- **Aim of the exercise**:
Below are entries. Pull out all lines containing "computer".

- **Data for this task**:
*** Begin section ***
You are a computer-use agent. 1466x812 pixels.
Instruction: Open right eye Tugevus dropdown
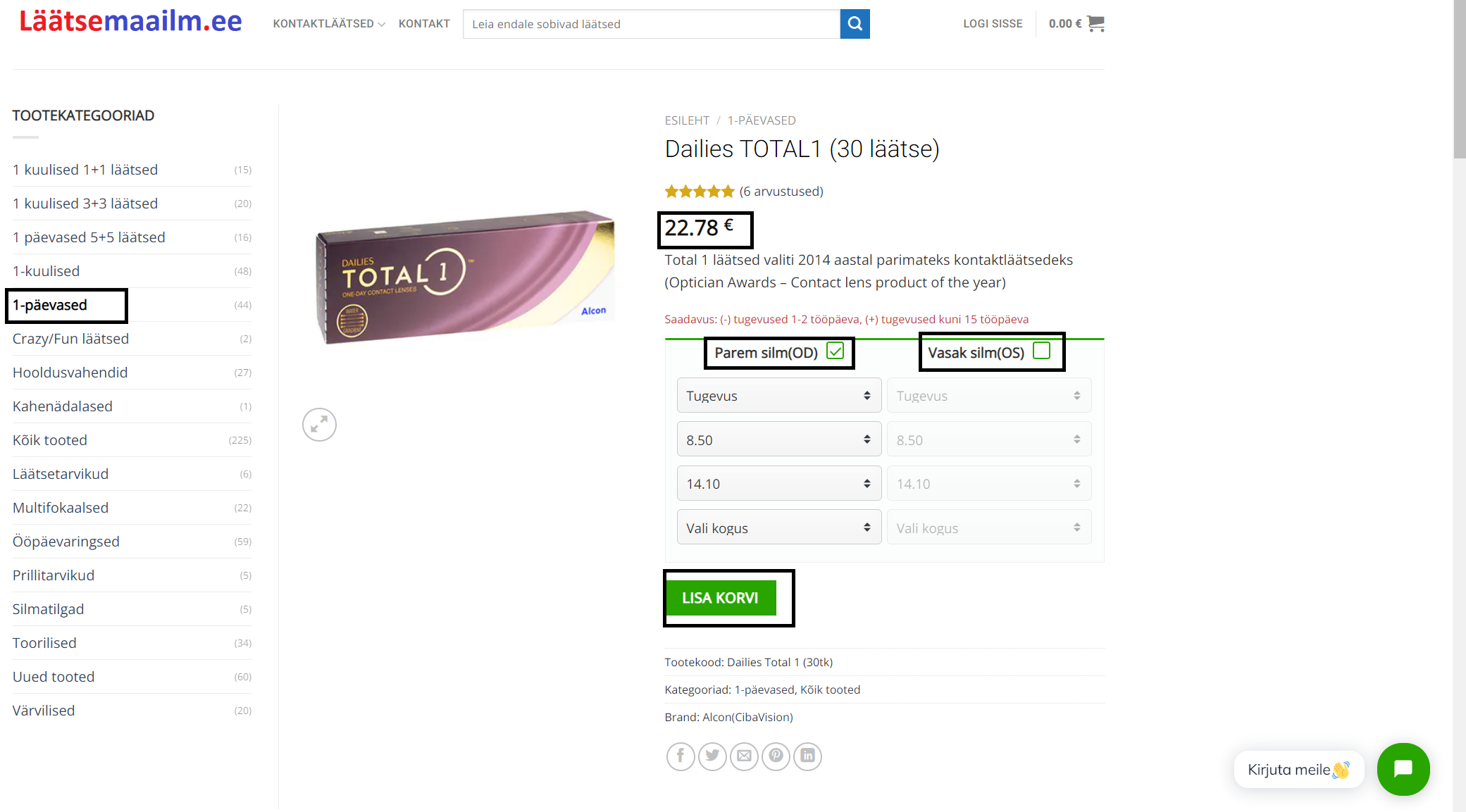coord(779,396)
*** End section ***
*** Begin section ***
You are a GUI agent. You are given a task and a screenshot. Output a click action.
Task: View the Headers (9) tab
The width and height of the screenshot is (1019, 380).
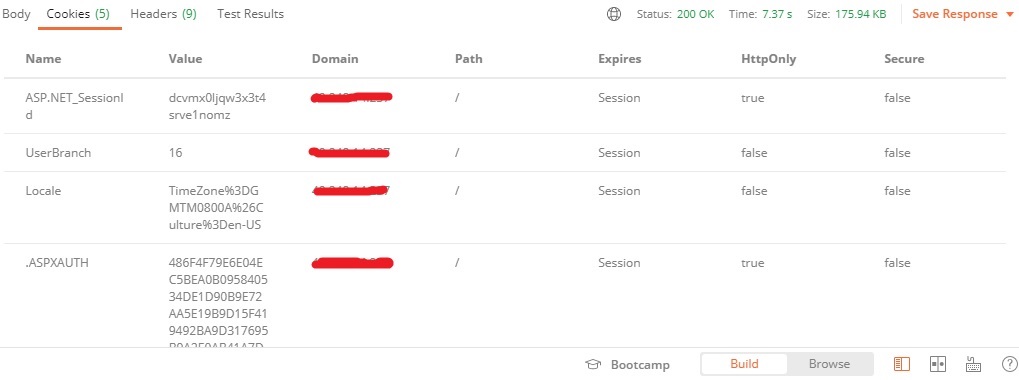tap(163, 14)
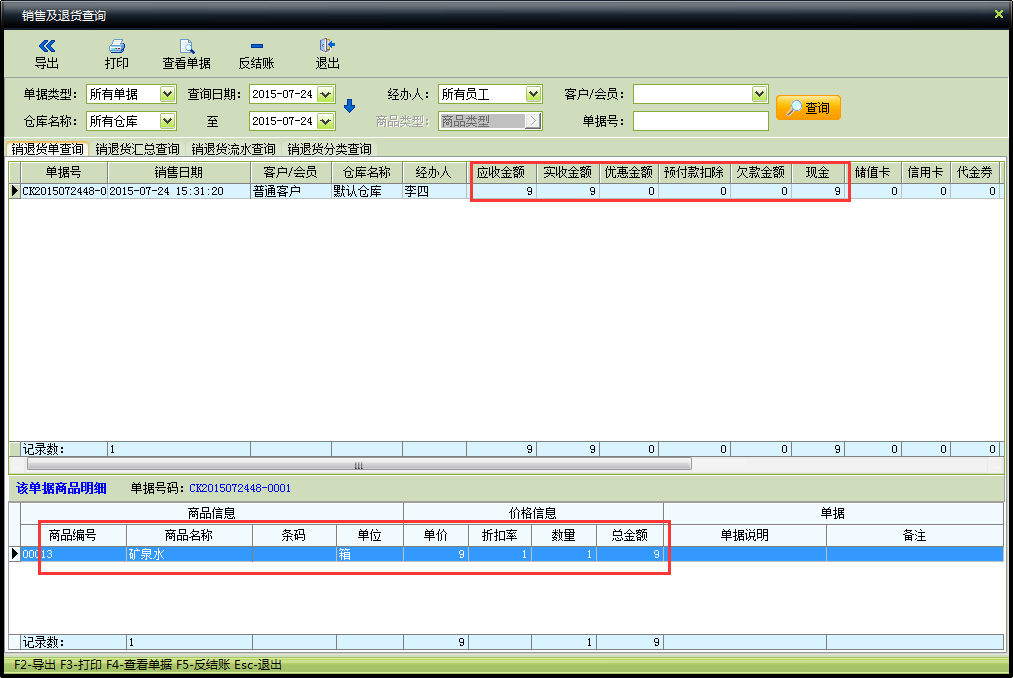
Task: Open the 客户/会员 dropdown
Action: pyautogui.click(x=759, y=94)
*** End section ***
*** Begin section ***
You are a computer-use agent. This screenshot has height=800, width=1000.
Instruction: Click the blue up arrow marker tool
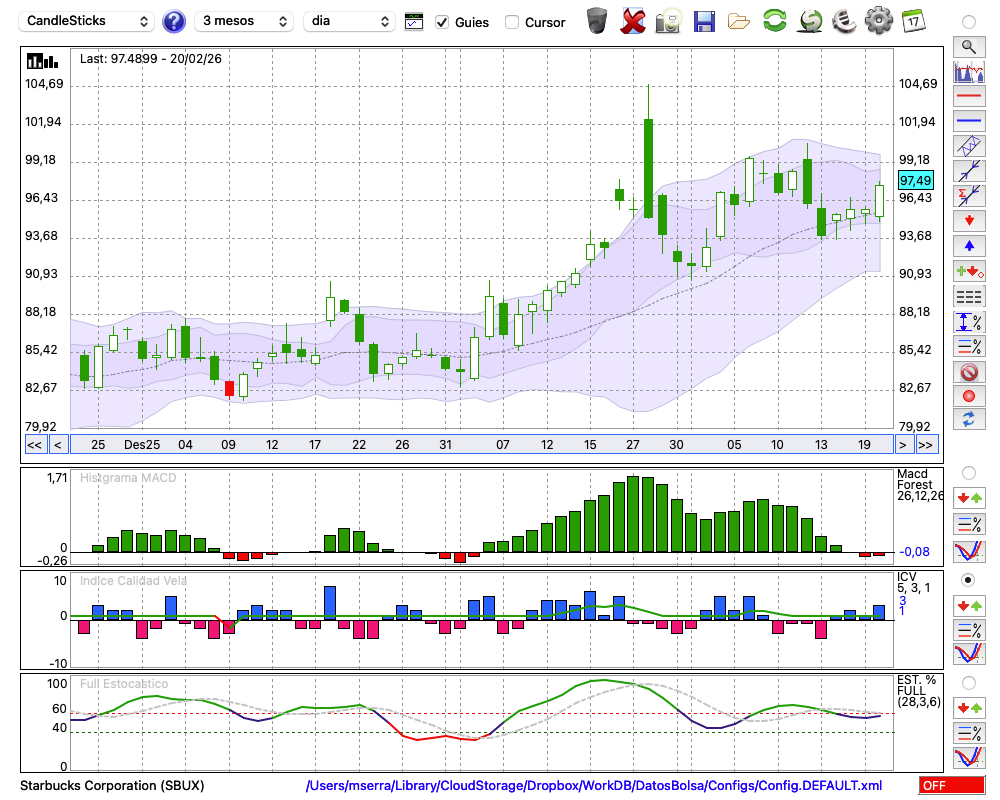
*** End section ***
- **Task solution**:
You are a computer-use agent. 1466x812 pixels.
You are a computer-use agent. This screenshot has height=800, width=1000.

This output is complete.